Tek bedeni herkese giydiremiyoruz. Herkes kendine özeldir. Yaşam biçimi, yaş durumu, doğurganlık çağında olup olmaması, hamile olup olmaması, sporcu olup olmaması, sedanter (hareketsiz) olup olmaması, menopozda olup olmaması ve kullandığı ilaçlar kilo verme sürecini etkiler.

Karatay Diyeti’nin amacı, sağlıklı beslenme ve yaşam biçimini yerleştirmektir. Alışkanlıklarımızı sağlıklı yönde değiştirmektir. Alışkanlıklar kolay kolay değişmediği için bu diyette birden bire kilo verilmez.
Çünkü maalesef yıllarca vücutta birikmiş yağlar kızgın tavadaymış gibi erimez. Metabolizmanın terse dönmesi gerekiyor.

Karatay Diyeti ile önce vücudun kilo alması yani yağların birikmesi önleniyor. Daha sonra bir durağanlık devresi oluyor. Ondan sonra da birikmiş olan yağlar yıkılarak kalıcı olarak kilo veriliyor. Bu diyeti uygulamaya başladıktan sonra yediklerimiz bizi acıktırmıyorsa işte bu iyileşmenin ilk belirtisidir. İlk haftalardan itibaren bu iyileşme başladı ise doğru yoldayız demektir.

İlk hafta hemen herkes farkı hissediyor. Daha sonra ortalama altı aya kadar sonuç alınabiliyor. Ancak önemli hastalığı olanlarda iki seneye kadar süren takipler de var. Bu sebeple sabretmek gerekiyor.

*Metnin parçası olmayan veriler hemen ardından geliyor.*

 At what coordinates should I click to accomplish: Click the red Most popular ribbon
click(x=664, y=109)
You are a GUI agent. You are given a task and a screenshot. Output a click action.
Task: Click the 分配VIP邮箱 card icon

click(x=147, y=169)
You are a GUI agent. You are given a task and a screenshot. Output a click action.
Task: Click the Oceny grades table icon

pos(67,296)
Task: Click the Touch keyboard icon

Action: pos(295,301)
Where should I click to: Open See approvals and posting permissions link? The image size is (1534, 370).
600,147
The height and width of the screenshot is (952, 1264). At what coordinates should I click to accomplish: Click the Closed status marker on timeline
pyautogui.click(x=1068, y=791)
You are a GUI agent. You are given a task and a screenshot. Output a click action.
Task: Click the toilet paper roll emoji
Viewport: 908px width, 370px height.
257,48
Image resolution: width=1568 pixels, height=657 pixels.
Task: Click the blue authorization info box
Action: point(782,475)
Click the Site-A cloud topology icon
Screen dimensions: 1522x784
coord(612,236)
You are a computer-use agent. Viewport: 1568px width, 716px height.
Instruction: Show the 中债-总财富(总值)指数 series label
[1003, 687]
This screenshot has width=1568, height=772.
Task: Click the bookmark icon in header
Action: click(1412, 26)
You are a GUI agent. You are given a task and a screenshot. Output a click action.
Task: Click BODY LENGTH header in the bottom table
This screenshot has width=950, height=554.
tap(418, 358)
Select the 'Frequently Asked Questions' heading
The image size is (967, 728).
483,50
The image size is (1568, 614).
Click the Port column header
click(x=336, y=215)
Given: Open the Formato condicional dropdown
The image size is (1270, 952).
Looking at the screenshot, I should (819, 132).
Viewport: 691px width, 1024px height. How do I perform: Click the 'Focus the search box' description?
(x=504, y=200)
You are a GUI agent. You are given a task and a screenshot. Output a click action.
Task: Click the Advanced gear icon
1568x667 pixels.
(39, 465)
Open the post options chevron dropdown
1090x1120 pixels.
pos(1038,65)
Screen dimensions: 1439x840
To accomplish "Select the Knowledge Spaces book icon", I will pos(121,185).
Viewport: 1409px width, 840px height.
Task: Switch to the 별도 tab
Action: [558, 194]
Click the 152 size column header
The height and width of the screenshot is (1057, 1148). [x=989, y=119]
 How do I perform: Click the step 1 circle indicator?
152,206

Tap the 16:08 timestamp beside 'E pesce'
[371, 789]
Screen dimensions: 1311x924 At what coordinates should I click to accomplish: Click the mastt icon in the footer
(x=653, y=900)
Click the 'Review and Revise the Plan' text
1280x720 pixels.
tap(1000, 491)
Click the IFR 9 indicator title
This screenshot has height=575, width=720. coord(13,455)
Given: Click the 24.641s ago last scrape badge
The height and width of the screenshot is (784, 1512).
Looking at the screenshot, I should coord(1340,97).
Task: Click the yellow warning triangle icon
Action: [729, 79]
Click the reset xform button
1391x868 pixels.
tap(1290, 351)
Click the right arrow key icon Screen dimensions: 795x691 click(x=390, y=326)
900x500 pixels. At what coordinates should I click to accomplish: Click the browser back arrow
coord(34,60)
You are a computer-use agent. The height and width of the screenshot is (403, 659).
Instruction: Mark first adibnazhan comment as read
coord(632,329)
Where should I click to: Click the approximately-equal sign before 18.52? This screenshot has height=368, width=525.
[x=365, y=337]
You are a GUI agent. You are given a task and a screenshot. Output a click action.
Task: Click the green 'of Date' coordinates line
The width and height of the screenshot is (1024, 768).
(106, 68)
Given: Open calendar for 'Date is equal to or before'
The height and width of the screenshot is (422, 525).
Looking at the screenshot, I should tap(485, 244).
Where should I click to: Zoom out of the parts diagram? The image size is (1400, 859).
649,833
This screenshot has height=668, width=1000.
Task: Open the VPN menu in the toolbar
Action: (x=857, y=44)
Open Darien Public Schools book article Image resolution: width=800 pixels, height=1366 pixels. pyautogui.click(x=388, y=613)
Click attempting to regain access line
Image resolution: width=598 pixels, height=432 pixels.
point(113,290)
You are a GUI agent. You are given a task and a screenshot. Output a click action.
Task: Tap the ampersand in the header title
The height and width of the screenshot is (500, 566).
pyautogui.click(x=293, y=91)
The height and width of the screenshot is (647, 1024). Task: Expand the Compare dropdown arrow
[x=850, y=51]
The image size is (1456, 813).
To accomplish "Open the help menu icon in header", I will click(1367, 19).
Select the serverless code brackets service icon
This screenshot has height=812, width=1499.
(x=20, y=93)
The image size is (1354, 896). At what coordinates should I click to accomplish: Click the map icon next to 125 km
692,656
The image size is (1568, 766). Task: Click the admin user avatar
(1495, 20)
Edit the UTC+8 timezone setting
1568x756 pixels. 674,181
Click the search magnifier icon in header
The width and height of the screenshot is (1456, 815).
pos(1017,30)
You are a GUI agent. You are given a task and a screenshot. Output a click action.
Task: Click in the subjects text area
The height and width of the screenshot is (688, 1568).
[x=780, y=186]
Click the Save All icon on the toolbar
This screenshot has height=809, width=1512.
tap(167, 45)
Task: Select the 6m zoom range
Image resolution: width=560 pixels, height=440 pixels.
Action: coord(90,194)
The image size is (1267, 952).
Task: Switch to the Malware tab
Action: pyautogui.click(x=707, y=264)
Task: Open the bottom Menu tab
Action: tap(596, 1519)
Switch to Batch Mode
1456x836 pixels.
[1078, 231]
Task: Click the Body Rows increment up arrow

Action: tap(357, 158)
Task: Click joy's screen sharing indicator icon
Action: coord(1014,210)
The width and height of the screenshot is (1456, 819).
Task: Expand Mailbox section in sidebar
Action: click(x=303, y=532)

Gençlerde çok hızlı sonuç alınabildiği gibi 60 yaş üstü menopozdaki hanımlarda daha yavaş yol alınıyor. Günde 5 km yol yürüyen çok hızlı hedefe ulaşabildiği gibi, günde 20 dakika yürüyen daha yavaş ilerliyor.

Karatay Diyeti’ni uygularken yediğiniz her şey doğal ve mevsimsel olacak. Katkı maddesi içeren ve işlenmiş hiçbir şey yenmeyecek. Yemek yenilen zamanlara dikkat edilecek. En önemli nokta, akşam sekizden sonra hiçbir şey yememek, bol su içmek ve hareket etmek… Hareket çok önemli, bunun için herkesin bahane ortaya koymadan vakit ayırması gerekiyor.

Ben özellikle büyük iş adamlarımız, banka veya şirket müdürleri ya da memurlarımız geldiğinde öğle tatilinde, dışarı çıkıp 15-20 dakika yürümelerini öneriyorum. Başlangıçta bu bile yeterli.

Yatmadan önce yaşadığınız binanın etrafında birkaç tur atabilir veya çocuğunuz varsa hiç evden çıkamıyorsanız, eşinizi alın müziği açın, bir saat dans edin… Kol bastı mı yaparsınız, vals mi yaparsınız, rock’n roll mu yaparsınız tercih size kalmış.